=== Material for the task ===

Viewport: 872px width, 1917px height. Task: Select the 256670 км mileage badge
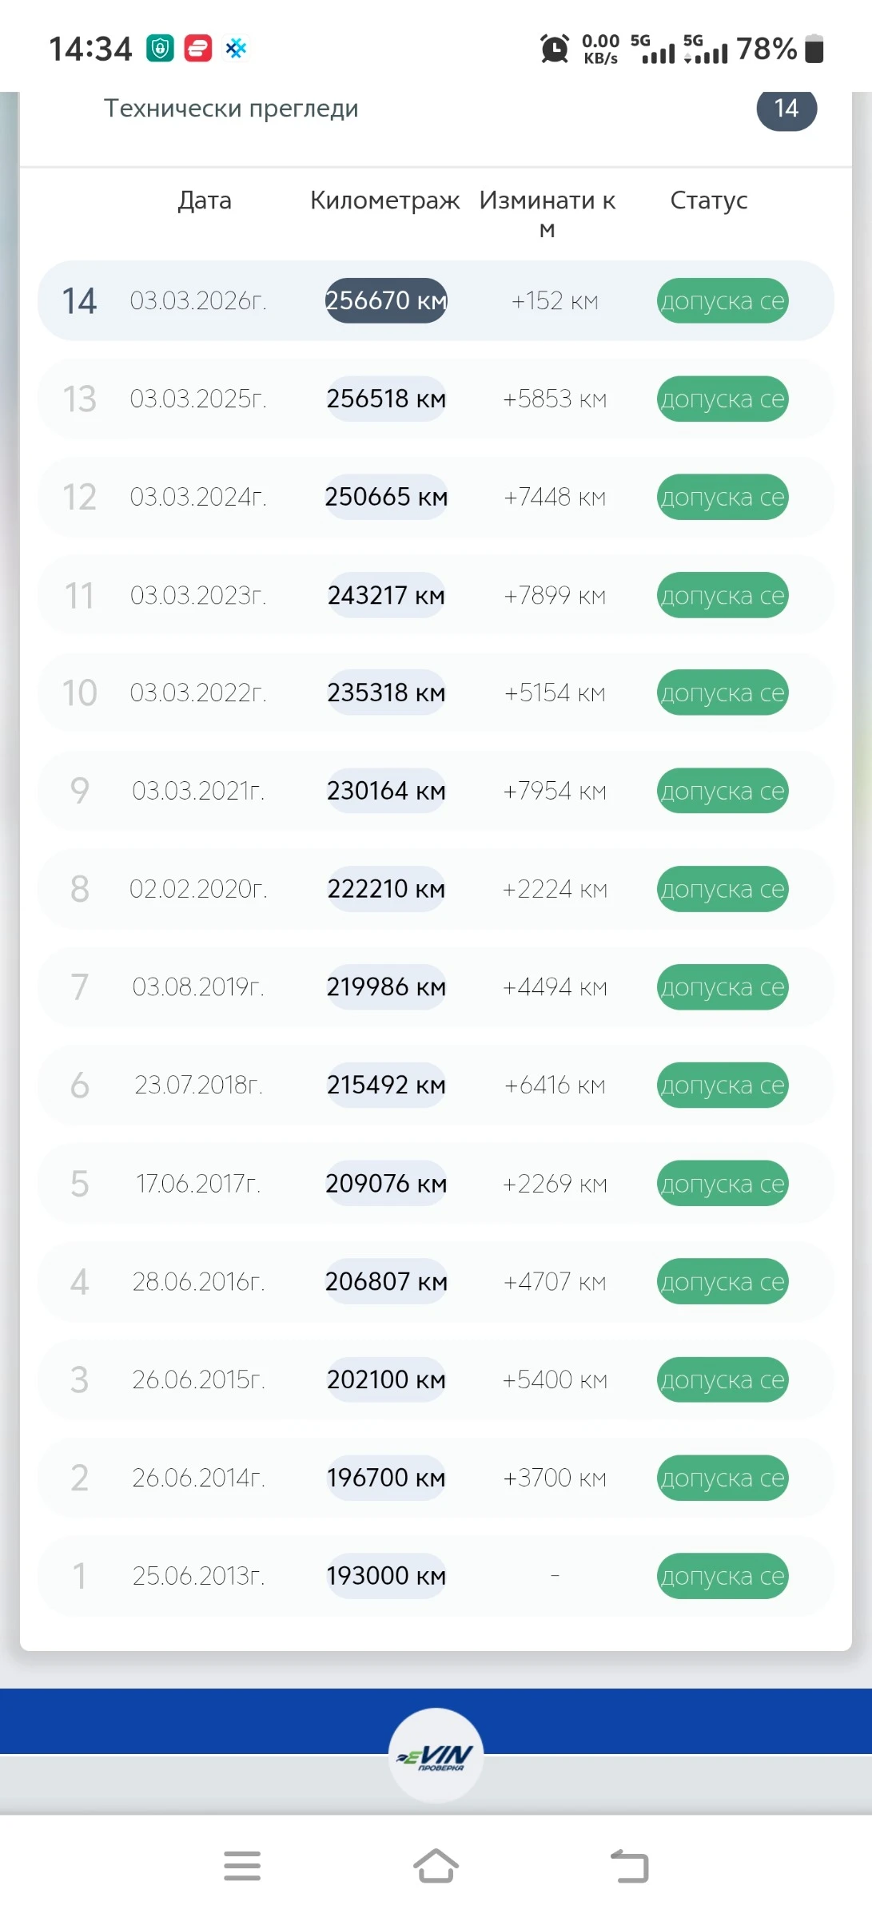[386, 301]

===
=== Material for the task ===

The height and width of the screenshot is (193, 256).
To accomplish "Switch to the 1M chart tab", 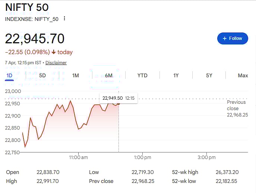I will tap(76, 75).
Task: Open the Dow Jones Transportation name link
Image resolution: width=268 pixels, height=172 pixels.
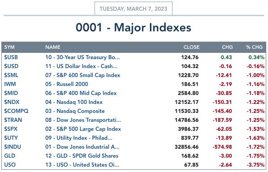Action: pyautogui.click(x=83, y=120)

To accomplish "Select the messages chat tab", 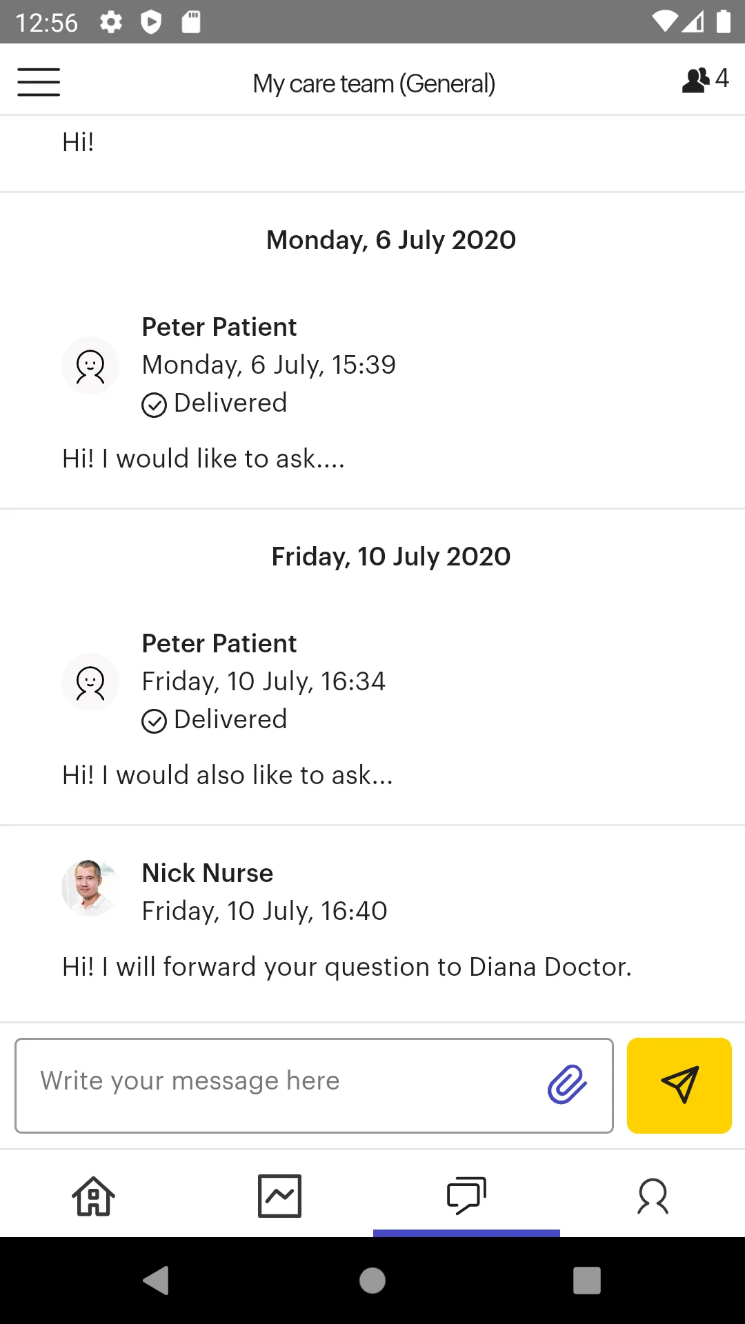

===
=== Material for the task ===

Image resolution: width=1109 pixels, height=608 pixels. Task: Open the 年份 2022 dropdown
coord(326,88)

===

▶ [What is needed]
Exact copy, no pictures. Write out the lines in the entries above, starting with the line with "Task: Open the Dow" and going on through the line with "the messages chat", keeping both.

▶ [Answer area]
Task: Open the Dow Jones Transportation name link
Image resolution: width=268 pixels, height=172 pixels.
Action: pyautogui.click(x=83, y=120)

To accomplish "Select the messages chat tab", 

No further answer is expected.